→ Article:
According to the BBB, the holidays are a time scammers are pocketing more money from people looking to buy from breeders.
Posted at 6:34 PM, Dec 05, 2022
and last updated 2022-12-05 19:34:06-05

CORPUS CHRISTI — If people are itching to gift a furry friend during the holiday season, the Better Business Bureau said they’re seeing an increase in puppy scams.

According to the BBB, the holidays are a time scammers are pocketing more money from people looking to buy from breeders.

“I’m always getting in mischief and looking for an adventure and that’s what these dogs are,” Nancy Elliff said.

Elliff, a legitimate and ethical breeder and owns Smokin Pistol Jack Russell Terriers in Robstown.

“I wanted to protect the natural breed standard of the jack russells,” Elliff said.

She said she makes sure her puppies go to the best homes.

“I won’t accept anyone,” she said. “They have to have a little knowledge about the jack.”

“Buyers, actually a lot of them are, especially around this time, they’re like, we don’t wanna be cammed we’ve been scammed before.”

Katie Galan with the BBB said the holidays are primetime for puppy scams.

“People are asking for a large percentage of the payment up front or the whole payment up front and of course they never receive the pet,” Galan said. “And then all correspondence has pretty much ended by the supposed seller.”

Elliff said communication never stops between her and a potential buyer

“Facetiming and things like that or Facebook video calls,” Elliff said.

The BBB said it’s typical for breeders to ask for a deposit but nothing more than 50 percent.

“My deposits are usually less than 25 percent of what the puppy price is,” Elliff said.“I will take checks, money orders, things like that. Venmo, Cash App, things like that would be red flags.”

“It’s very common for these people to steal these photos from other social media accounts, maybe from other breeders,” Galan said.

→ Recorded data:
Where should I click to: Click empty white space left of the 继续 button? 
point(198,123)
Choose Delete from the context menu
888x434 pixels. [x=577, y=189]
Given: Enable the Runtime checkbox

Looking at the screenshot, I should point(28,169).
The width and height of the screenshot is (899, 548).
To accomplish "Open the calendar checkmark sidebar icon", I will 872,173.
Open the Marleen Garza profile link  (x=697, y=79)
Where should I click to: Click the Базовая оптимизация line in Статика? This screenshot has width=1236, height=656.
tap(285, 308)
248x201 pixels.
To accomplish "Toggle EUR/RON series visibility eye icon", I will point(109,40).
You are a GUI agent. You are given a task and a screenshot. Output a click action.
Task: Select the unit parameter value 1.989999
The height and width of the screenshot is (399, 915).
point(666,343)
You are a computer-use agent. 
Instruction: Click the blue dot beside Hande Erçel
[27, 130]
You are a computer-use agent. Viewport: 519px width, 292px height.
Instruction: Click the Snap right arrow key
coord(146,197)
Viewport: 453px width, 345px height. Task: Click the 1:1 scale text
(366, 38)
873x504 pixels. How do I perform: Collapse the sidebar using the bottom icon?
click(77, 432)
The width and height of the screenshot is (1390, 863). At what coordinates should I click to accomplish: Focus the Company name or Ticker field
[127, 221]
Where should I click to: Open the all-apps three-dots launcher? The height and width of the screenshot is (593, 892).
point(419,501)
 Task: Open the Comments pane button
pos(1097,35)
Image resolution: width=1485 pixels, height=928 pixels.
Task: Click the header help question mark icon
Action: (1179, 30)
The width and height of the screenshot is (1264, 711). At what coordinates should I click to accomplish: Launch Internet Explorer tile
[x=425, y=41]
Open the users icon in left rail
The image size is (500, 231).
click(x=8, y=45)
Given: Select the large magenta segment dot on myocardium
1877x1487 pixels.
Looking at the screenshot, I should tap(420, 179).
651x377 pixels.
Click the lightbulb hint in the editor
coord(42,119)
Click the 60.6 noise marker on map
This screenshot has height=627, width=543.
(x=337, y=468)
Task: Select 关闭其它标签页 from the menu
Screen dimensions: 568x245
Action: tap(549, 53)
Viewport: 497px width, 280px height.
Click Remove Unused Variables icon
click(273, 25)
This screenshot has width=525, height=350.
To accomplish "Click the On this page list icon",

→ Instructions:
1. Decide whether each statement agrees with the puppy scam article, answering yes or no and quoting the words that settle it: (a) The BBB says breeders typically ask for a deposit of no more than 50 percent. (b) Elliff accepts payment through Venmo. (c) Elliff's deposits are usually more than half of the puppy's price.
2. In the puppy scam article, what business does Nancy Elliff own, and in what town?

→ Solutions:
1.
(a) Yes: "it’s typical for breeders to ask for a deposit but nothing more than 50 percent."
(b) No: "Venmo, Cash App, things like that would be red flags."
(c) No: "My deposits are usually less than 25 percent of what the puppy price is"

2. Smokin Pistol Jack Russell Terriers, in Robstown.